(Interface element data)
========

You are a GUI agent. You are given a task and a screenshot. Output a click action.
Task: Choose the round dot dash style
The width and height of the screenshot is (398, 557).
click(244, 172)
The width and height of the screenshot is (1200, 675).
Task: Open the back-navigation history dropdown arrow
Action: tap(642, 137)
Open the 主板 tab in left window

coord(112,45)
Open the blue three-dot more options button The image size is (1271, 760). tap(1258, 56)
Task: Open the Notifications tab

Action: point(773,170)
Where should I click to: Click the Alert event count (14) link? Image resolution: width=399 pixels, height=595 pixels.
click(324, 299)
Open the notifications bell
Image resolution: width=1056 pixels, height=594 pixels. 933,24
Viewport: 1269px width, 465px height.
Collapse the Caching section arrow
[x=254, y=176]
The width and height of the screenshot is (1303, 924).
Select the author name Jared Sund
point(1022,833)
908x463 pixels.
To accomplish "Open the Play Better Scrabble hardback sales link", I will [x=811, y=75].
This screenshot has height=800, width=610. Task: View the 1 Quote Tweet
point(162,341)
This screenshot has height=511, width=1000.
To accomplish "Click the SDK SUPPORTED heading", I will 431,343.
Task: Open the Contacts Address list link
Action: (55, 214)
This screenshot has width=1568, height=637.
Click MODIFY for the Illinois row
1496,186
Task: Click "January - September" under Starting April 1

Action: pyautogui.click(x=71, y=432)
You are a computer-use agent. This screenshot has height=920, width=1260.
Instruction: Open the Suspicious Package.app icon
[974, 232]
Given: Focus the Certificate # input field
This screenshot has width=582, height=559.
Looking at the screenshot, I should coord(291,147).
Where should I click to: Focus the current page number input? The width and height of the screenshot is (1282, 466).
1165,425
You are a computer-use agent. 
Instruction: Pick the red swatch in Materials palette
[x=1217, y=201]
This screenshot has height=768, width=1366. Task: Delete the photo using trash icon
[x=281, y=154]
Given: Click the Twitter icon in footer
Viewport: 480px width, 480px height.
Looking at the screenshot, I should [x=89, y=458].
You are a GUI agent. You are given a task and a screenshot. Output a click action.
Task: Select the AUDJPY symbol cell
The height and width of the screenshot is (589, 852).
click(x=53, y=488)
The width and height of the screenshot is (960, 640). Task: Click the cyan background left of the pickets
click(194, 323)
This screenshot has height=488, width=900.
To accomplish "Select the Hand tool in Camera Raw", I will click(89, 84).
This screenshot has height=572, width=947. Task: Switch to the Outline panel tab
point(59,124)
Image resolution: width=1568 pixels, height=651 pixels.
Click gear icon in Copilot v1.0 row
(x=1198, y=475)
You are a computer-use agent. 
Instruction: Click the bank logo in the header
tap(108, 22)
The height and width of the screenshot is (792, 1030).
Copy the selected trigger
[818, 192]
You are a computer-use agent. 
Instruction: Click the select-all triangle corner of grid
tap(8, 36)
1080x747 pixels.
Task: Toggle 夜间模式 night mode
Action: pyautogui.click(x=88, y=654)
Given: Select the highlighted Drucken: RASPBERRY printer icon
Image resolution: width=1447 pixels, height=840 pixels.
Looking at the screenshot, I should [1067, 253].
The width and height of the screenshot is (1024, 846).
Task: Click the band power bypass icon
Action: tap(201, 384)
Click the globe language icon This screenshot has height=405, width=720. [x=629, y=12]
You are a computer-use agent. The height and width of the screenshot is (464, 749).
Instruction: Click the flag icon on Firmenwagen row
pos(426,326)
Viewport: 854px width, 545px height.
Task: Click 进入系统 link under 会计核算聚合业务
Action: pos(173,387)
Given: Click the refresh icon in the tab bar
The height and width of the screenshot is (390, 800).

========

Repeat all of the data above word for word.

You are a GUI agent. You are given a task and a screenshot. Output a click action.
Task: Choose the round dot dash style
The width and height of the screenshot is (398, 557).
click(244, 172)
The width and height of the screenshot is (1200, 675).
Task: Open the back-navigation history dropdown arrow
Action: tap(642, 137)
Open the 主板 tab in left window

coord(112,45)
Open the blue three-dot more options button The image size is (1271, 760). tap(1258, 56)
Task: Open the Notifications tab

Action: point(773,170)
Where should I click to: Click the Alert event count (14) link? Image resolution: width=399 pixels, height=595 pixels.
click(324, 299)
Open the notifications bell
Image resolution: width=1056 pixels, height=594 pixels. 933,24
Viewport: 1269px width, 465px height.
Collapse the Caching section arrow
[x=254, y=176]
The width and height of the screenshot is (1303, 924).
Select the author name Jared Sund
point(1022,833)
908x463 pixels.
To accomplish "Open the Play Better Scrabble hardback sales link", I will [x=811, y=75].
This screenshot has height=800, width=610. Task: View the 1 Quote Tweet
point(162,341)
This screenshot has height=511, width=1000.
To accomplish "Click the SDK SUPPORTED heading", I will 431,343.
Task: Open the Contacts Address list link
Action: (55, 214)
This screenshot has width=1568, height=637.
Click MODIFY for the Illinois row
1496,186
Task: Click "January - September" under Starting April 1

Action: pyautogui.click(x=71, y=432)
You are a computer-use agent. This screenshot has height=920, width=1260.
Instruction: Open the Suspicious Package.app icon
[974, 232]
Given: Focus the Certificate # input field
This screenshot has width=582, height=559.
Looking at the screenshot, I should coord(291,147).
Where should I click to: Focus the current page number input? The width and height of the screenshot is (1282, 466).
1165,425
You are a computer-use agent. 
Instruction: Pick the red swatch in Materials palette
[x=1217, y=201]
This screenshot has height=768, width=1366. Task: Delete the photo using trash icon
[x=281, y=154]
Given: Click the Twitter icon in footer
Viewport: 480px width, 480px height.
Looking at the screenshot, I should [x=89, y=458].
You are a GUI agent. You are given a task and a screenshot. Output a click action.
Task: Select the AUDJPY symbol cell
The height and width of the screenshot is (589, 852).
click(x=53, y=488)
The width and height of the screenshot is (960, 640). Task: Click the cyan background left of the pickets
click(194, 323)
This screenshot has height=488, width=900.
To accomplish "Select the Hand tool in Camera Raw", I will click(89, 84).
This screenshot has height=572, width=947. Task: Switch to the Outline panel tab
point(59,124)
Image resolution: width=1568 pixels, height=651 pixels.
Click gear icon in Copilot v1.0 row
(x=1198, y=475)
You are a computer-use agent. 
Instruction: Click the bank logo in the header
tap(108, 22)
The height and width of the screenshot is (792, 1030).
Copy the selected trigger
[818, 192]
You are a computer-use agent. 
Instruction: Click the select-all triangle corner of grid
tap(8, 36)
1080x747 pixels.
Task: Toggle 夜间模式 night mode
Action: pyautogui.click(x=88, y=654)
Given: Select the highlighted Drucken: RASPBERRY printer icon
Image resolution: width=1447 pixels, height=840 pixels.
Looking at the screenshot, I should [1067, 253].
The width and height of the screenshot is (1024, 846).
Task: Click the band power bypass icon
Action: tap(201, 384)
Click the globe language icon This screenshot has height=405, width=720. [x=629, y=12]
You are a computer-use agent. The height and width of the screenshot is (464, 749).
Instruction: Click the flag icon on Firmenwagen row
pos(426,326)
Viewport: 854px width, 545px height.
Task: Click 进入系统 link under 会计核算聚合业务
Action: pos(173,387)
Given: Click the refresh icon in the tab bar
The height and width of the screenshot is (390, 800).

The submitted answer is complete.